Part of what makes old new again for the band is that they wrote each track as a band, rather than one member penning pieces for everyone else. The result can be mixed: the album is brash and big and bold, but with six players writing as a team effort, it seems at moments too crowded; "(Cult)uralist" is a loud song that's a solid, iron curtain of sound, but it comes across as though each member wrote and played on top of each other, trying to cram the most music into the smallest space.
There are moments here that work pretty well, like the slow, angry burn of "Dead Silence," one of the few cuts that sees the band temper their ferocity. This song and others on the album like it are perfectly portioned and spaced for the fans in the cheap seats that came for the music but stay for the mosh pit. When the band gets on the same page they can do some impressive things. The soloing and guitar work, particularly in "Section 8" or the pumped-up "Hate Creation," stand out from the din of tempestuous noise.

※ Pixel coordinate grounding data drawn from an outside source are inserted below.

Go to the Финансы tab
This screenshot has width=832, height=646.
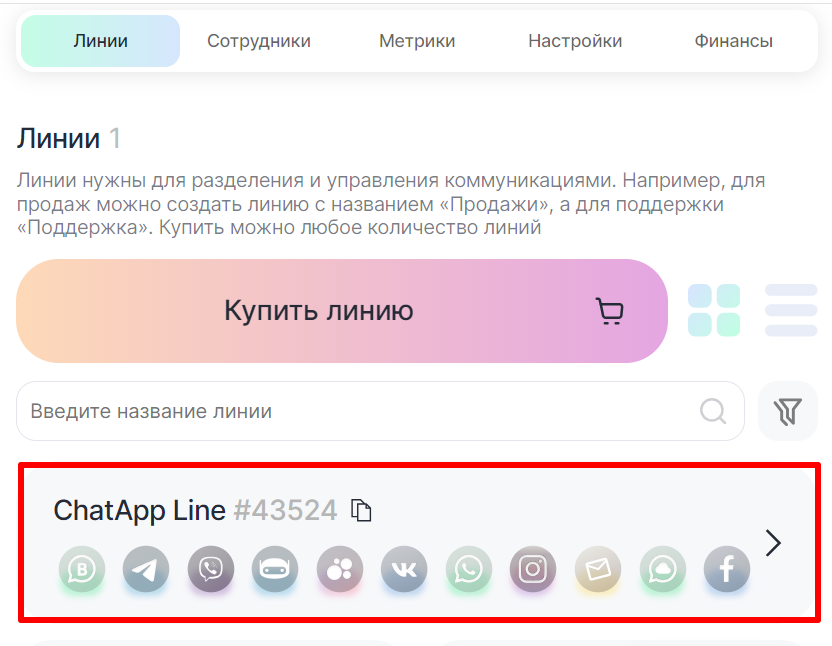[x=733, y=41]
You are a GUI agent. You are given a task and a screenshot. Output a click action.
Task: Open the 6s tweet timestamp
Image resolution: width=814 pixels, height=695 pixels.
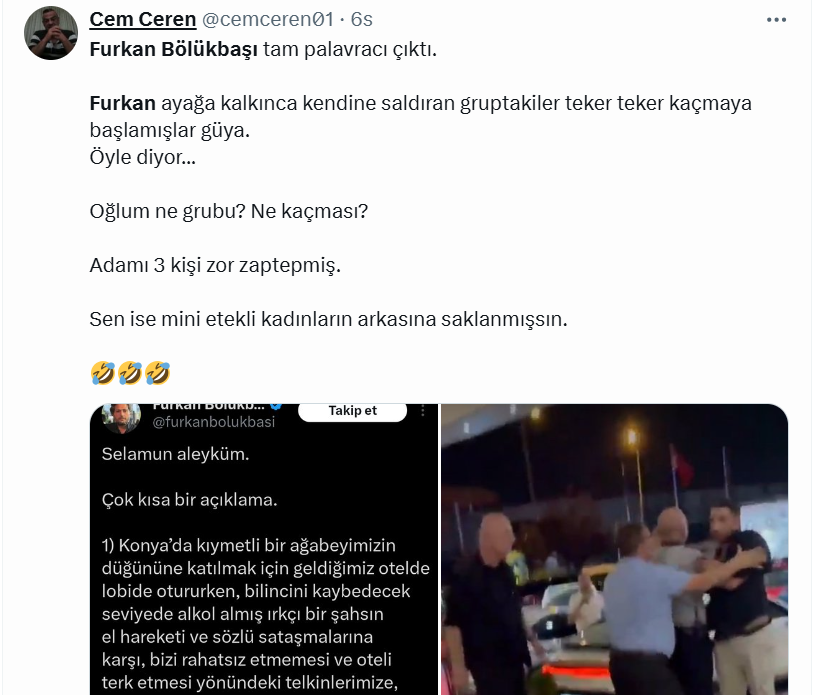[361, 19]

The curious twist of Whitechapel's eponymous effort is that they can sound simultaneously slow and fast, which sounds like an untenable conundrum. Yet, the band manages to balance these efforts, crafting slow riffs and downbeat-centric cadences over the top of high-speed blast beats. It's a rare quality in this genre, and one that is not lost as you traverse the album from end to end.
The cost of this attitude is that these songs are not possessed of any special groove or memorable moments. There are no cuts that you'll find yourself humming, and no infectious melodies that'll dig in your ear and stay there for days. "I, Dementia," or "Devoid" or "Faces" aren't especially versatile or memorable songs, and for those not paying attention, this album can wash on by without seams. Following logically, Whitechapel also falls victim to the same exact pitfall that cost this genre its fame after only a short spell on the throne: it's difficult for music of this nature - that screams in the face of listeners - to truly connect with a wide audience. The defenders of this particular musical faith will assuredly stand up for it, and that's fine, but this is the undeniable truth of Whitechapel and their songs.

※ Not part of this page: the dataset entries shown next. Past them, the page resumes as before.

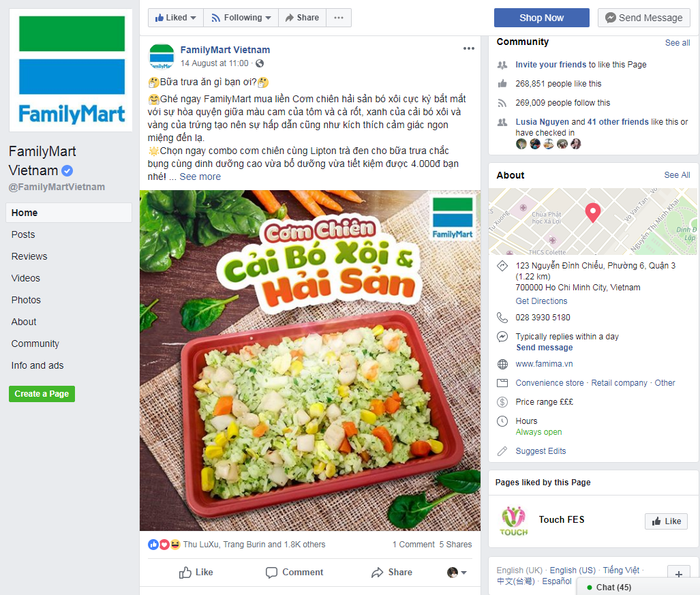Go to the Photos section of the page
700x595 pixels.
tap(26, 300)
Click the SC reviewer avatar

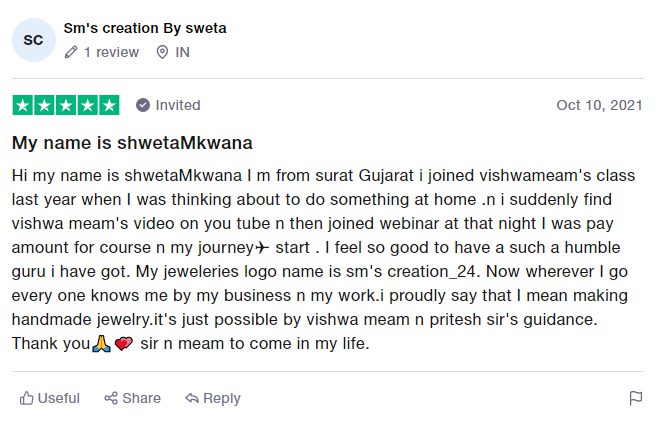(33, 40)
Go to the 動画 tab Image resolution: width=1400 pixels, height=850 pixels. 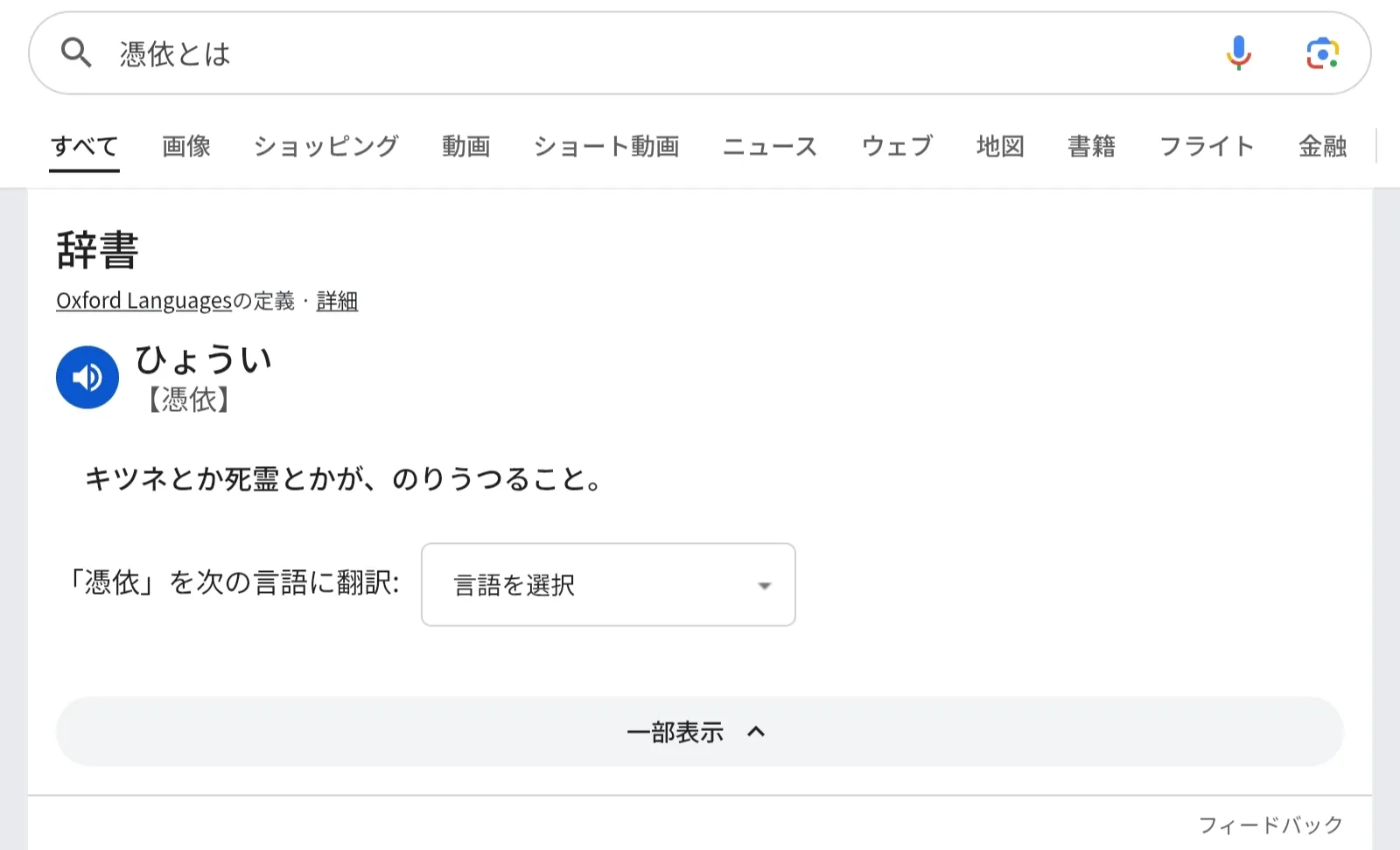coord(466,146)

What the band does here is worthwhile, but there's more room for improvement. If Whitechapel really wants to transcend, they should continue writing as a team, but appoint a point guard who can organize the offense and inject some efficiency into the process. Nonetheless, the dogged fans of this genre will find kernels of truth on this album, and there is talent to be had. While it doesn't appeal to a mass audience, or even a plurality of the ever-fractured metal audience, "Whitechapel" does have its place as a back-to-basics work, and it does belong.